Mets’ Cohen backs Stearns, still displeased with team performance

David Stearns
CINCINNATI, OHIO - SEPTEMBER 05: New York Mets President of Baseball Operations David Stearns looks from the dugout during batting practice before the game against the Cincinnati Reds at Great American Ball Park on September 05, 2025 in Cincinnati, Ohio. (Photo by Jason Mowry/Getty Images) Getty Images

Mets owner Steve Cohen “lent vociferous support” to President of Baseball Operations David Stearns despite his “deep dissatisfaction” with the current team, saying that Stearns “will not only retain his job, but live out his five-year contract,” according to Laura Albanese of NEWSDAY. Cohen added that he wanted to “give Stearns a chance to turn the franchise around.” He said that Stearns “knows what he’s talking about,” adding that he is only two and a half years into his contract. Cohen: “Does he get any credit for ’24? Does that not count? We almost made it to the World Series and that was just two years ago. It’s a mixed record. I’m not going to say it’s going great, OK? But it’s too early to make evaluations.” Cohen believes that the on-field product is a “result of a confluence of events -- underperformance, injuries, numerous off-season changes, and perhaps an underestimation of the human element of the game.” Albanese wrote those last two “may fall on Stearns,” who overturned the roster, replaced nearly all of Mendoza’s coaching staff and relied on players like SS Bo Bichette and P Freddy Peralta, who have “struggled to adjust.” Cohen said, “If we get to Year 5 and our performance continues to suffer, at that point everything is fair game…We’re going to figure out what changes need to be made, but the change that’s not going to be made is moving David out at this point” (NEWSDAY, 7/1).

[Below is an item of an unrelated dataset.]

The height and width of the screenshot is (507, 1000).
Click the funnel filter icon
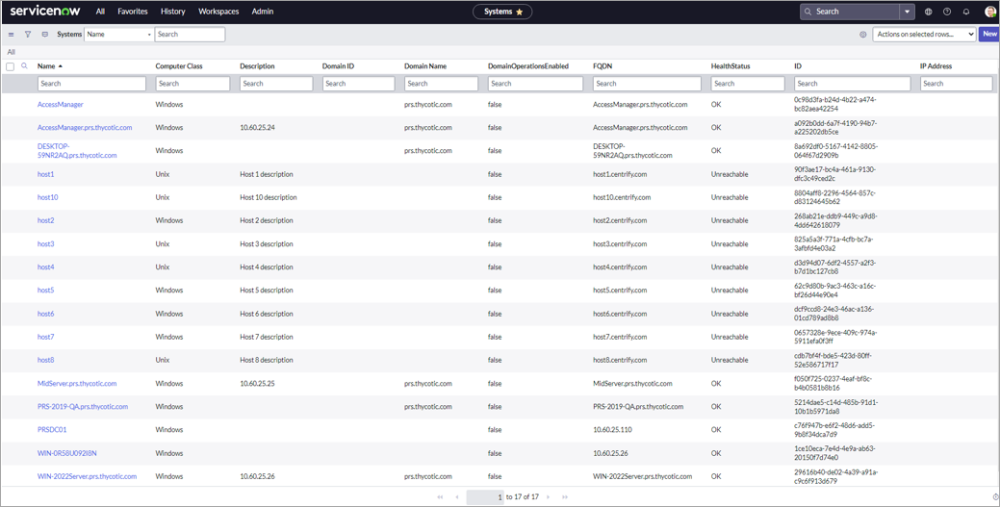coord(28,34)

WHO’S AT FAULT: In N.Y., Joel Sherman wrote as the Mets roster has become “more that of Stearns, the results year over year are worsening.” There has been “poor use of money and farm collateral,” plus the firing last week of manager Carlos Mendoza, which was the first major move of the Stearns administration. At the beginning of last week, the Mets “had no intention to axe Mendoza.” But the team was swept four games by the Cubs. Then suddenly Cohen was “meeting with Stearns to suggest (order?) that if Mendoza was not going to be extended, why have him twist in the misery of this day-to-day?” Ultimately, it “just felt like a moment that something seismic had to be done.” Cohen “does not believe he is there with Stearns” -- and he “is correct about that.” A head of baseball operations almost always “gets more latitude to exact his vision than a manager does to caretake it.” The head of baseball ops “generally receives a second shot at hiring a manager before the bull’s-eye is totally on him.” Sherman: “And here is the thing: You might think Stearns is a terrible baseball executive. But that is not what the bulk of the industry believes. And if Cohen dismisses him now before an attempt at a vision is totally applied, he is likely to find that he again is reduced to the ‘B’ pool of candidates to hire for this job” (N.Y. POST, 7/1).